2022-12-21: PDFServer - Our Summer Internship at LANL
This summer (summer of 2022), we (Himarsha Jayanetti, Gavindya Jayawardena, and Yasith Jayawardana) got the opportunity to intern at the Los Alamos National Laboratory (LANL) under the Graduate Research Assistant Program. Himarsha and Yasith worked as a part of the Library's Research and Prototyping Team (Proto Team) under the supervision of Drs. Martin Klein and Shawn M. Jones. Gavindya was supervised by Brian Cain on the Institutional Scientific Content (ISC) Team. Each of us was responsible for one of the three main components that make up the "PDFServer".
What is the PDFServer?
PDFServer is a prototype to support LANL's Review and Approval System for Scientific and Technical Information (RASSTI), which is the starting point for collecting LANL’s documented scientific output and it provides workflows for authors and reviewers. The overall architecture of the PDFServer is displayed in Figure 1. We selected Laravel 9.11, which is a PHP web application framework, based on suggestions from the RASSTI development team. We worked independently on our tasks (thanks to the modular architecture of Laravel) and later developed a combined workflow that connects them together. We developed our core functionalities as three back-end services (Metadata Service, Social Card Service, and Robust Links Service) using Python 3 + Flask and integrated them with the Laravel front-end using Docker.

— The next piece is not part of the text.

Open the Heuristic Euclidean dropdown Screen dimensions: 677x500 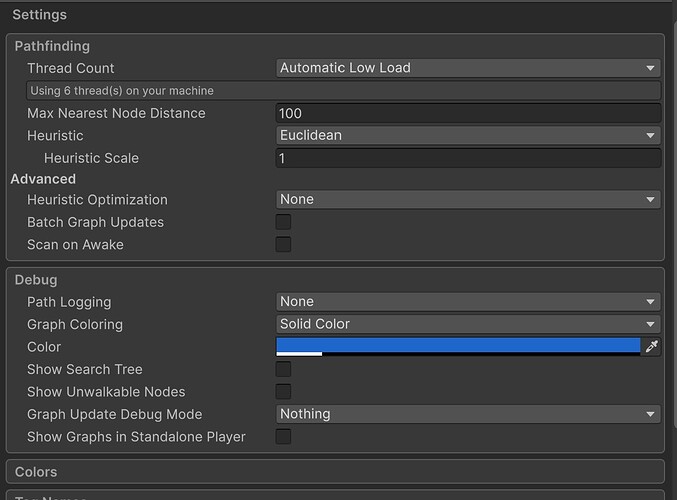coord(467,136)
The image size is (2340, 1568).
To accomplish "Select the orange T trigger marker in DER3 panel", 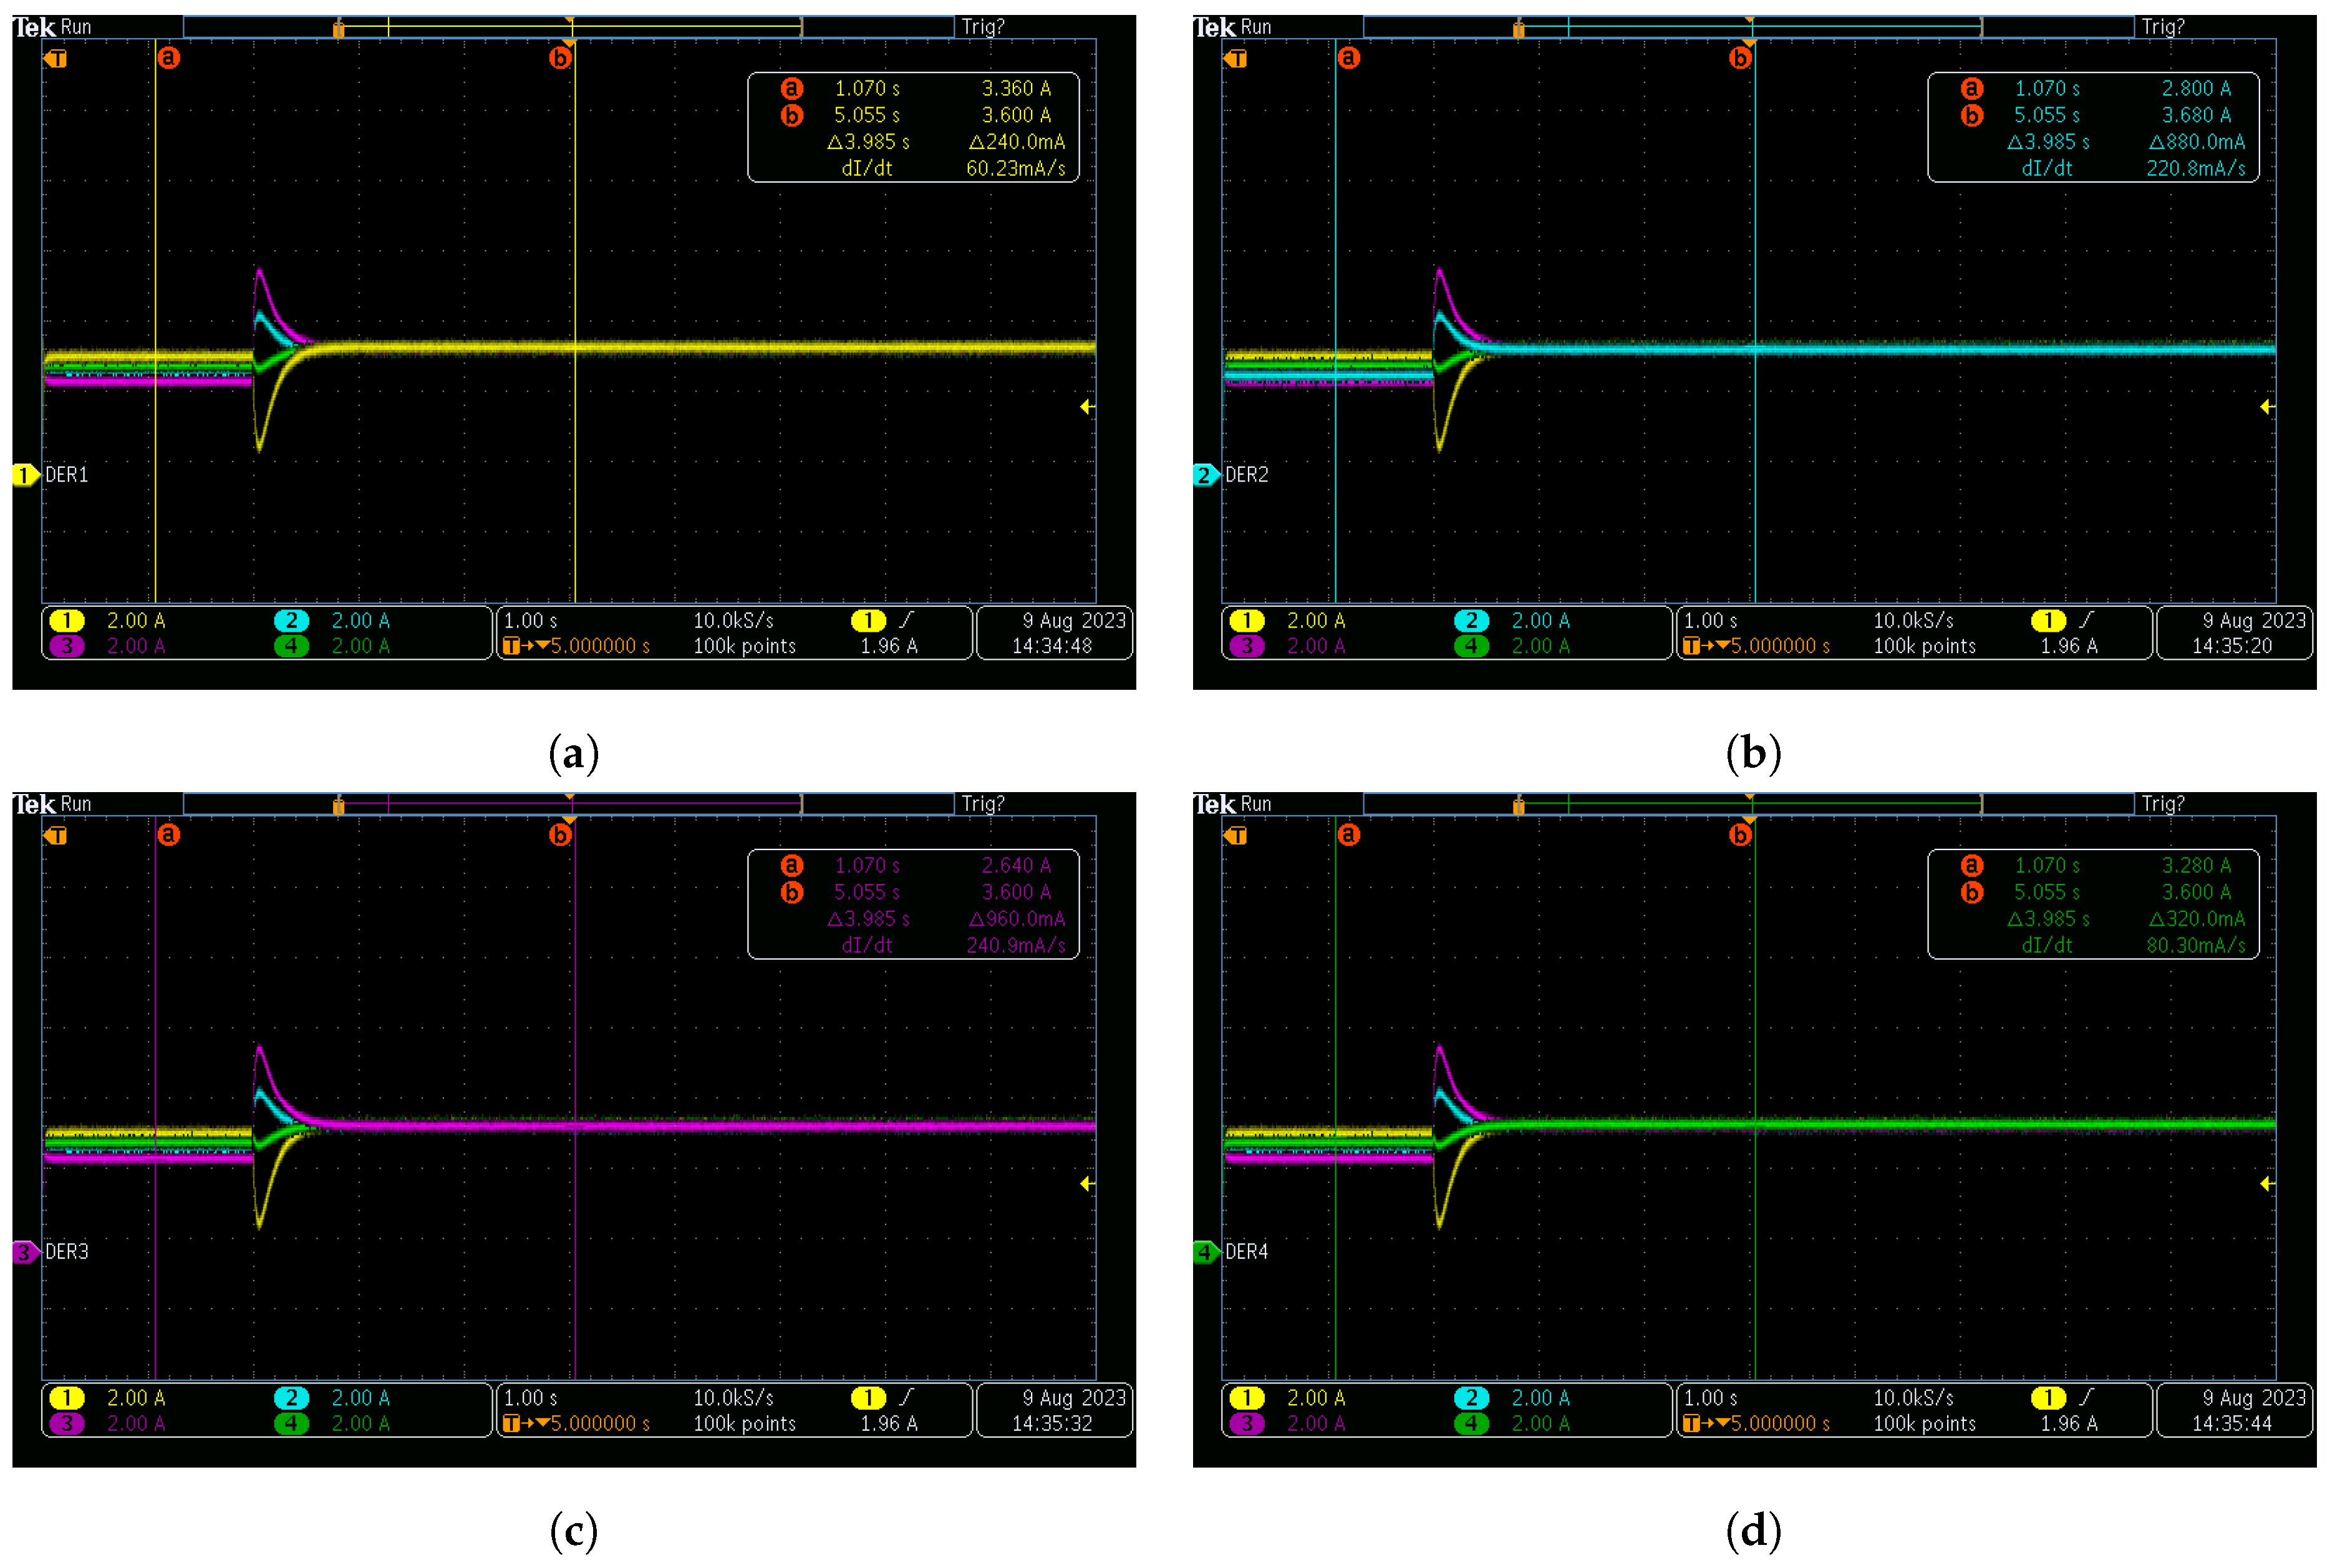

At a high level, a user begins by uploading their PDF document (Figure 2) for review. Next, PDFServer extracts metadata (authors, affiliations, title, abstract, etc.), images, URLs, and text from the uploaded document, and uses them to (a) pre-fill form fields that the user would otherwise fill in manually, (b) generate a social card consisting of a title, a striking image, and a micro-summary, and (c) robustify URL references.
A screenshot of the PDFServer landing page is displayed in Figure 3. It displays, in order, the extracted metadata, the auto-generated social card, and the extracted URL references. The black action buttons allow the user to review the extracted metadata, update the social card, and robustify the URL references.
Fig. 2: Upload PDF page of PDFServer
Fig. 3: Landing Page of PDFServer. It displays the extracted metadata, the auto-generated social card, and the URL references. The action buttons (black) allow you to (a) review the metadata, (b) review the social card, and (c) robustify the URL references.
To better comprehend these functionalities, we will describe our individual contributions and development processes in three sections:
Extracting and Reviewing Metadata (Gavindya)
Generating Social Cards (Himarsha)
Robustifying Links (Yasith)
Extracting and Reviewing Metadata (Gavindya)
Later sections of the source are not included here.